Pulp novels may not be highly appreciated in the world of literature but they have certainly played an important role in its development. Every important actor is known to have contributed to or at least enjoyed the rather easy stories presented in comic books and pulp books in general and they have represented a starting point in their further development. Ray Bradbury is one of the many great American writers who have started working at pulp fiction novels before becoming the great names that we all know.

Ray Bradbury was born in 1920 and he is a well known American writer whose talent has been widely recognized in literary genres such as fantasy, horror, science fiction and mystery. He is perhaps best known thanks to his novel published in 1953, Fahrenheit 451 and for The Illustrated Man as well as The Martian Chronicles. Bradbury is certainly one of the best known writers in America and he is often described as a Midwest surrealist with a great influence on and from speculative fiction.

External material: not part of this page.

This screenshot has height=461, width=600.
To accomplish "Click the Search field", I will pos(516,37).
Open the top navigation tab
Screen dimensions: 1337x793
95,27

The career of Bradbury as a writer began roughly in 1938 when he started publishing science fiction stories in fanzines. He was obviously not receiving any money for his publications but he started networking and connecting to people who could greatly influence his career. One of these men was Forrest J Ackerman, who invited Bradbury to the Los Angeles Science Fiction Society where Bradbury had the opportunity to meet important writers such as Frederic Brown, Jack Williamson, Robert Heinlein and more. At the same time, his first published story appeared in a fanzine called Imagination also in 1938. A year later, Bradbury launched his own fanzine, Futuria Fantasia. But the first piece that Bradbury wrote and which had receive some sort of remuneration was his ‘Pendulum’, a short story published in the pulp magazine Super Science Stories in 1941 and which opened the path to a successful career.